Constraints do not allow for bounded polymorphism

Since eqWAlizer simply unfolds all constraints, this means in particular that when constraints break genericity. Consider for example the following spec:

-spec bar(X) -> X when X :: integer() | boolean().

This spec is understood by eqWAlizer as the following:

-spec bar(integer() | boolean()) -> (integer() | boolean()).

Notice how we lose the correspondence between the input type and the output type. This means that, for eqWAlizer, the type of e.g. bar(3) will be integer() | boolean(), even though 3 is of type integer(). However, the former spec may be understood as saying that bar(3) should have type integer(), since the type of the result should be the same as the type of the argument (as would be the case without the when constraint).

The workaround to this issue is simple: one should use an overloaded spec instead of a type variable in this case, which also has the advantage of making the spec easier to read. For example:

-spec bar
    (integer()) -> integer();
    (boolean()) -> boolean().

This spec makes it clear that bar applied to an integer returns an integer, and bar applied to a boolean returns a boolean.

This design choice is motivated by experience, which shows that in a great majority of cases, when constraints are simply used as type aliases. For the remaining few use cases that may require bounded polymorphism, rewriting specs as mentioned above proved to be a good solution.

Constraints can't be recursive

EqWAlizer does not allow a variable to appear recursively under a when constraint. That is, a constraint such as the following is rejected by eqWAlizer:

-spec flatten(DeepList) -> List when
      DeepList :: [term() | DeepList],
      List :: [term()].

In this snippet taken from the OTP module lists.erl, the variable DeepList appears recursively in its constraint. Such recursive constraints are very rare in practice, hence we decided not to support them in eqWAlizer for the sake of simplicity.

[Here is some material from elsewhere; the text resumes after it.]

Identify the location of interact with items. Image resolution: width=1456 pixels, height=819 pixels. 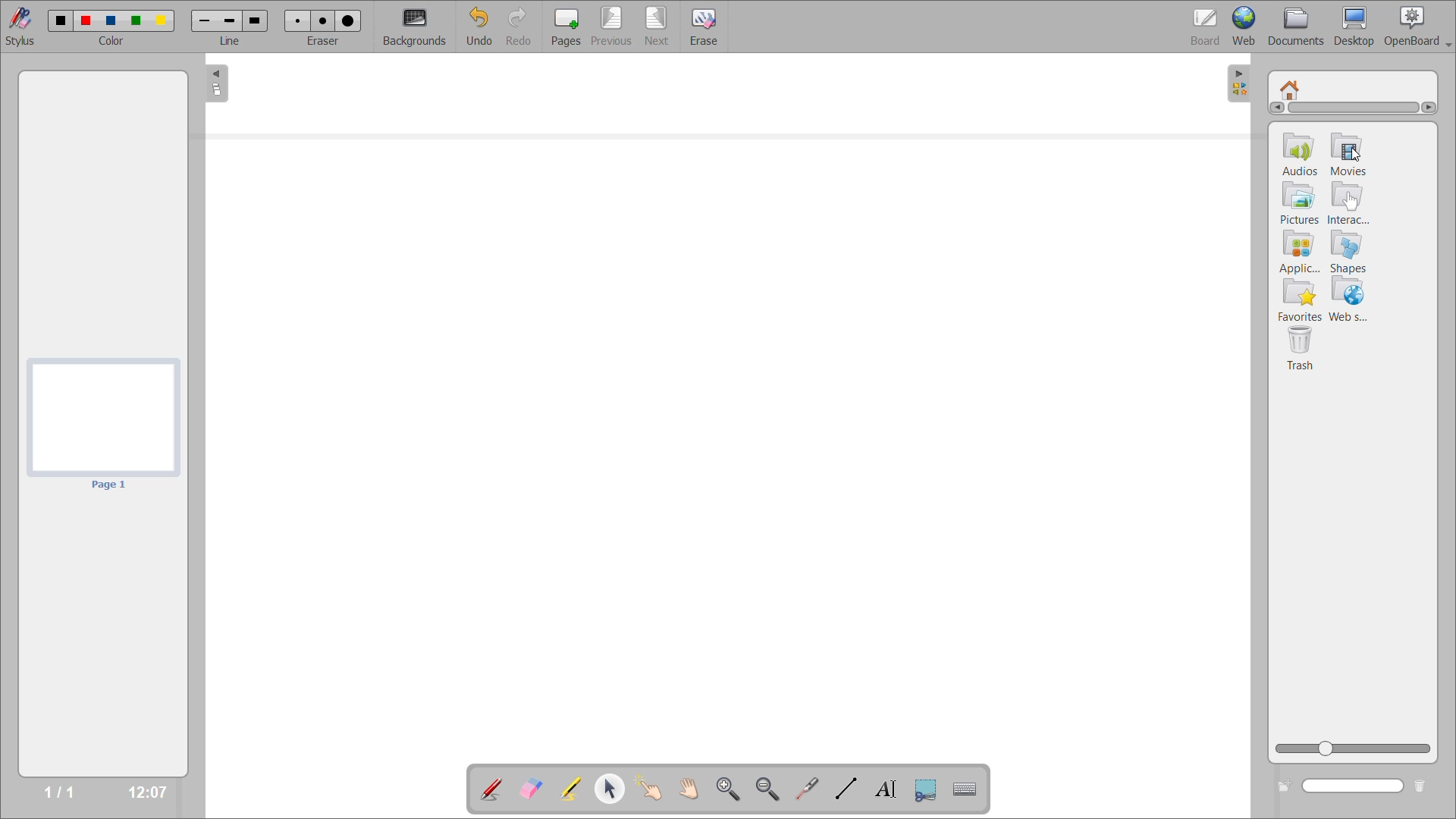
(655, 792).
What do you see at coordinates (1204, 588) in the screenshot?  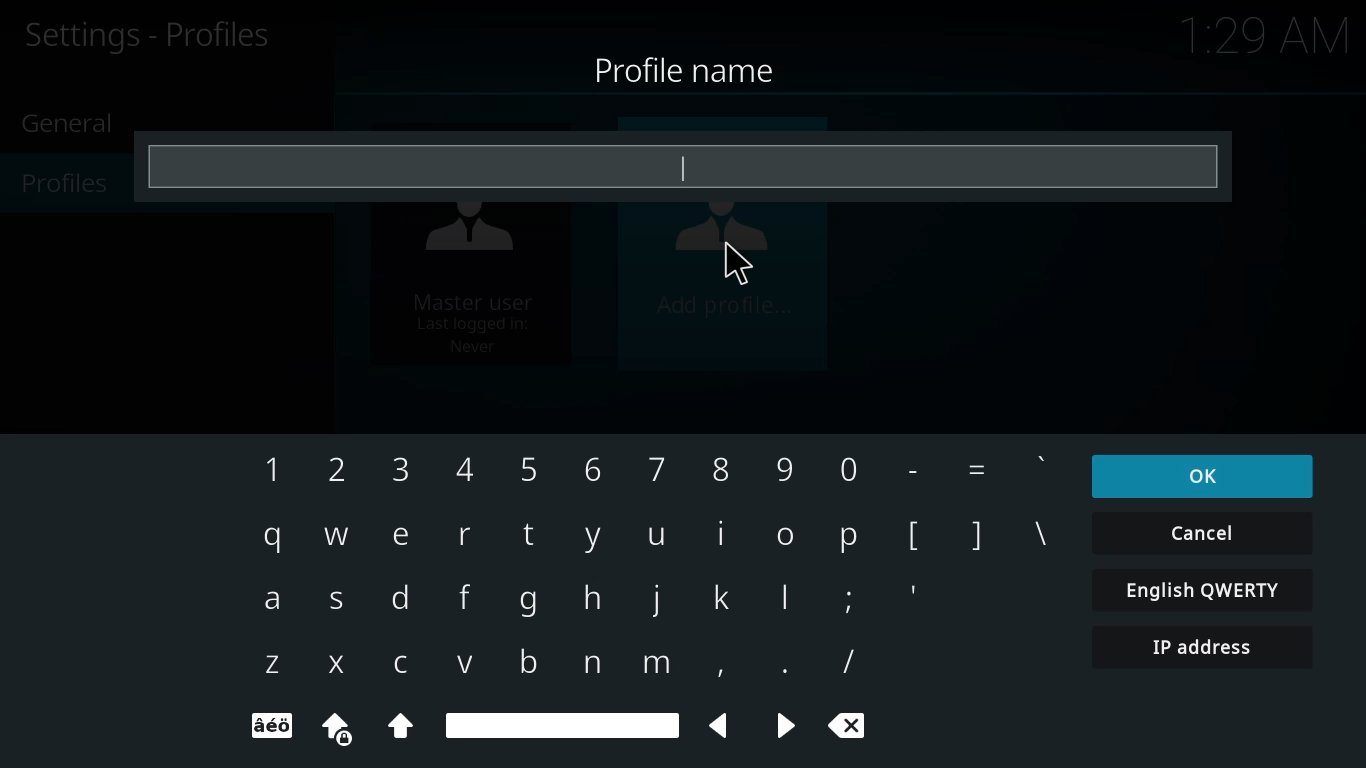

In cases where such a constraint is truly needed, it is possible to introduce a recursive type alias manually and obtain the same behaviour:

-type DeepList() :: [term() | DeepList()].

-spec flatten(DeepList()) -> List when List :: [term()].

Generics, lambdas, and type inference

EqWAlizer also supports type inference for generics applied to lambdas. The canonical example is the function lists:foldl, whose spec is -spec foldl(fun((T, Acc) -> Acc), Acc, [T]) -> Acc. This is a particularly tricky case since the type variable Acc appears in several positions. When a lambda is passed as first argument to foldl, eqWAlizer performs type inference to deduce a solution for the type variables T and Acc. However, the result of this inference greatly depends on how the lambda is introduced.

Passing a lambda directly

The first and most common way of passing a lambda to foldl is to simply write it explicitly as first argument, for example:

Reversed = lists:foldl(fun (X, Acc) -> [X | Acc] end, [], [1, 2, 3])

Here, eqWAlizer performs full type inference to deduce the type of the lambda fun (X, Acc) -> [X | Acc] end. Given the type of the third argument to foldl (which is [number()]), eqWAlizer is able to deduce that the lambda has type (number(), [number()]) -> [number()], and that the result of foldl is [number()].

Introducing an anonymous function directly as argument to a function in this way allows eqWAlizer to use contextual information (here, the spec of foldl) to deduce much more precise types for lambdas.

Passing a lambda via a variable

The second way is to first store the lambda in a variable, and pass this variable to the function:

Lambda = fun (X, Acc) -> [X | Acc] end,
Reversed = lists:foldl(Lambda, [], [1, 2, 3])

In such a setting, eqWAlizer will not be able to use information such as the spec of foldl to infer the type of Lambda, and will perform much more optimistic type-checking. It will simply assume for Lambda the type (dynamic(), dynamic()) -> dynamic(). Therefore, the type-checking of foldl will be very optimistic, and eqWAlizer will deduce for Reversed the type dynamic(), which is much less precise than [number()].